- AUFGABE:
Zitiere aus dem Auszug über die Heuristik des Parametrismus wörtlich die Stelle zwischen „Negative Heuristik (Tabus): Zu“ und „Elemente oder Systeme.“, beide eingeschlossen.

- AUSZUG:
++++++++++++++++++++

III. Die Definition einer Heuristik 10 und Zielsetzung

Die in der negativen Heuristik formulierten Regeln sollen den Rückfall in überkommene Muster verhindern, während die positive Heuristik Richtlinien und bevorzugte Techniken bietet, die eine zielführende Entwicklung des Werks ermöglichen. Die gesamte Heuristik des Parametrismus spiegelt sich in den Tabus und Dogmen der zeitgenössischen Avantgarde-Entwurfskultur wider:

Negative Heuristik (Tabus): Zu vermeiden sind strenge geometrische Körper wie Rechteck, Dreieck und Kreis, die bloße Wiederholung von Elementen sowie die Aneinanderreihung unverbundener Elemente oder Systeme.

Positive Heuristik (Dogmas): Alle Formen sind als parametrisch verformbar zu betrachten, sie sind graduell und in variierenden Differenzierungsgraden zu differenzieren, systematisch zu krümmen und in Korrelation zu setzen.

++++++++++++++++++++

- GESAMMELTE DATEN:
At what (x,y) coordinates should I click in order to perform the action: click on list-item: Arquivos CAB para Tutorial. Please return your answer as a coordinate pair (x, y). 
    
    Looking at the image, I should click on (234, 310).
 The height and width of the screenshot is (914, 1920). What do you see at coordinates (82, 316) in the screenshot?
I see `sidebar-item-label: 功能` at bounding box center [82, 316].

++++++++++++++++++++

- ANTWORT:
Negative Heuristik (Tabus): Zu vermeiden sind strenge geometrische Körper wie Rechteck, Dreieck und Kreis, die bloße Wiederholung von Elementen sowie die Aneinanderreihung unverbundener Elemente oder Systeme.